Principal Emerging Bluechip''s performance is unlikely to attract fresh investors, but those already invested can continue to hold on to it.

Principal Emerging Bluechip had a good launch in the market meltdown year of 2008. However, a change in fund management later did not bode well for the scheme.

Principal Emerging Bluechip has been a gross underperformer vis-à-vis broader markets over the past one year. Its net asset value declined more than 4% during the period when the Sensex and the Nifty returned about 7%. Since January 2011, the scheme generated a negative return of 15.3% compared with a negative return of 10% by the broad market indices.

The scheme had a good launch and was able to buy most of its holdings at cheap valuations. It returned about 13% during the period of October-December 2008, higher than a 4% return of the Nifty and a 2% gain of its benchmark index CNX Midcap during the period.

During the recovery period of 2009, which saw most scrips recover more than what they had lost in the meltdown, the fund topped the charts in mid- and small-cap space, giving over 147% returns in a single year. The broad market indices made about 80% gains in that year.

However, a change in fund management did not bode well for its performance. With less than 20% returns in 2010, the scheme may have outperformed the broader indices a tad, but was well short of peers.

Principal Emerging Bluechip seeks to invest in companies largely in mid- and small-cap segment which are prospective bluechips. Its portfolio includes stocks such as Bank of Baroda, Crompton Greaves, Union Bank of India, Chambal Fertilizers, M&M Financial Services, Lupin, and KEC International. Managing an active portfolio of more than 60 stocks, the scheme has extensively diversified its small asset base of about Rs 260 crore.
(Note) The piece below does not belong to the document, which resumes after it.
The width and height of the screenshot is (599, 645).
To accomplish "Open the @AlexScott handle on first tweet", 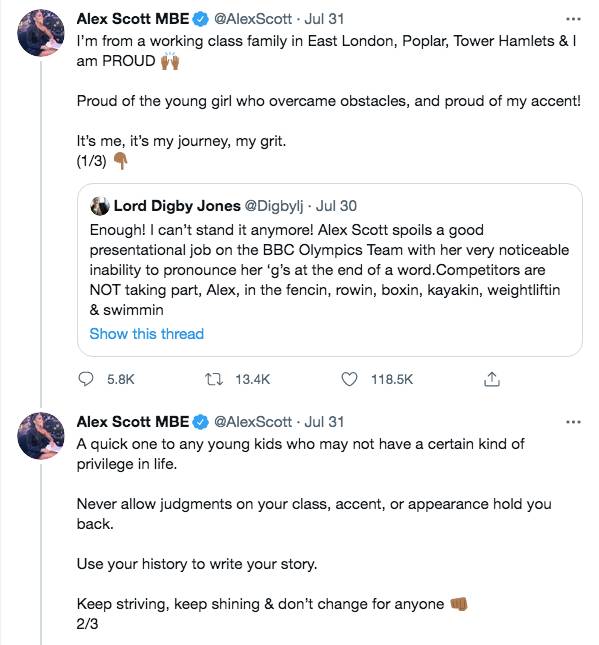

While this reduces the risk per scrip, which is essential for a fund investing in relatively risky mid- and small-cap space, such a large portfolio also commands synergies of the fund management in terms of extensive research and analysis of a large number of companies, which is cumbersome and expensive. However, the exposure per stock has been restricted to just about 3%.

Most of the scrips that currently form part of the portfolio have been invested into post mid 2010 and are yet to yield returns for the fund. As these are some of the finest scrips on the bourses, one can expect the fund to see a turnaround in the future. These include Voltas, HDIL, Areva T&D, Gammon Infrastructure, PFC, and Gujarat NRE. On the sectoral front, it has maintained a balance between aggressive financial and engineering space and defensive healthcare and fast-moving consumer goods category, allocating an average of 12% equity composition to each of these sectors.

Principal Emerging Bluechip''s current performance is unlikely to attract fresh investors, but those already invested can continue to hold on to the scheme as it may see a turnaround with its fine portfolio blend.